La nostra strategia, in azienda, punta quindi a ingegnerizzare soluzioni dedicate e complete per medie e alte velocità, capaci di gestire ogni tipologia di prodotto, con particolare attenzione all’efficienza (saving) e alla sostenibilità (riduzione sfridi e materiali d’incarto, ricorso a materiali ecocompatibili).
Penalizzare l’efficienza delle linee di produzione, aumentare le non conformità dei packaging corrisponde a uno spreco “insostenibile”, da un punto di vista economico per l’azienda e in ultima istanza per i consumatori, oltre che per l’ambiente.
È un problema etico, che non ha nulla a che vedere con la plastica, che rappresenta una soluzione ottimale in un’infinità di applicazioni.

Macchine che funzionano bene, che producono meno scarti sono in grado non solo di garantire al consumatore l’integrità del prodotto – cosa che, altrimenti, in molti casi potrebbe rappresentare anche un pericolo per la sua salute – ma di far risparmiare una ingente quantità di risorse. Stiamo parliamo di milioni di confezioni, anche solo a guardare le linee ad alta efficienza installate da noi in un anno.
Ampliando l’orizzonte, un punto percentuale di scarto in più o in meno può significare, a livello globale, poter pianificare e sostenere l’accesso al nostro modello di consumo da parte di milioni di persone.
Se vogliamo passare a un’economia circolare abbiamo bisogno di macchine sempre più performanti, affidabili e commisurate alle prestazioni, e che non sprechino né materiale da imballaggio né prodotti.
Sta di fatto che il mondo intorno a noi sembra puntare allo sviluppo di un modello di consumo che sembra difficilmente sostenibile nel medio e lungo periodo. Non solo (e sarebbe già sufficiente) per le ricadute in termini di cambiamento climatico, ma in prospettiva anche per la disponibilità di risorse e per l’aggravarsi dell’inquinamento da rifiuti in alcune aree del mondo.
Ci sono popolazioni che vivono letteralmente sommerse da prodotti scadenti e dai loro imballaggi, e che stentano ad avviare serie politiche di recupero e riciclo.

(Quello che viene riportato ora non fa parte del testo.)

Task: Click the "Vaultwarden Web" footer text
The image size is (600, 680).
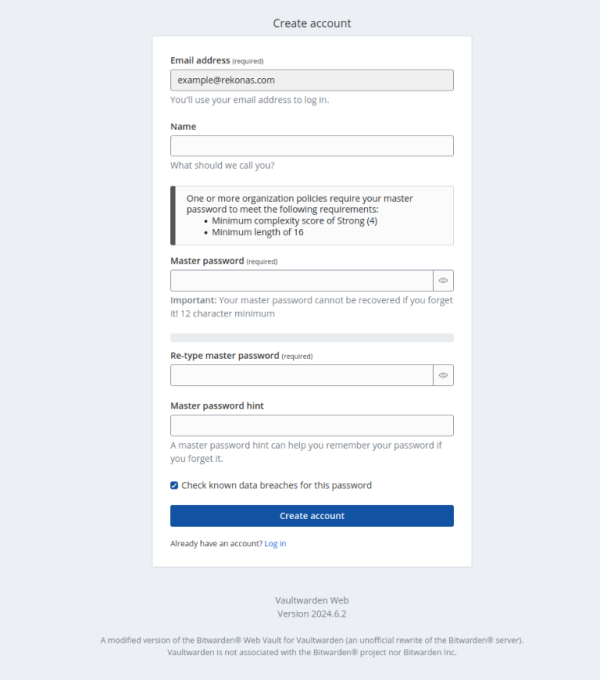Action: pyautogui.click(x=312, y=600)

Dall’insofferenza alla virtù

In Cavanna siamo costantemente impegnati a diffondere all’interno del Gruppo la cultura della sicurezza, della tutela dell’ambiente e del territorio.
Riconosciamo l’importanza della responsabilità etica e sociale dell’impresa, e questo fa di noi un’azienda impegnata nel sociale, attenta ai nuovi scenari e pronta a recepirne – a volte anche in anticipo sui tempi – i cambiamenti.
Consapevoli della differenza che passa tra volere e potere, tra approccio etico e buone pratiche, troviamo emblematica la carenze del nostro sistema educativo e formativo, che un po’ tutta l’industria continua a lamentare.
Le pecche che attribuiamo al Pubblico, soprattutto per quanto attiene le scuole tecniche, si possono però almeno in parte emendare mettendo in campo attenzione al presente e visione del futuro (nonché un po’ di soldi).

È quello che stiamo facendo in Confindustria Novara Vercelli Valsesia, dove abbiamo raccolto con un crowdfunding 150.000 euro per finanziare progetti di sviluppo triennali di alcune scuole.
In questo modo abbiamo affiancato le istituzioni indicando i profili professionali di cui abbiamo bisogno e contribuito materialmente a migliorare l’immagine e l’efficacia di un percorso formativo di questo genere.
La cosa più difficile non è stata reperire le risorse, che comunque le aziende destinano già ad attività sociali, ma convincere gli imprenditori che, a prescindere dalla competizione sul mercato, è necessario imparare a lavorare insieme per costruire un futuro per tutti».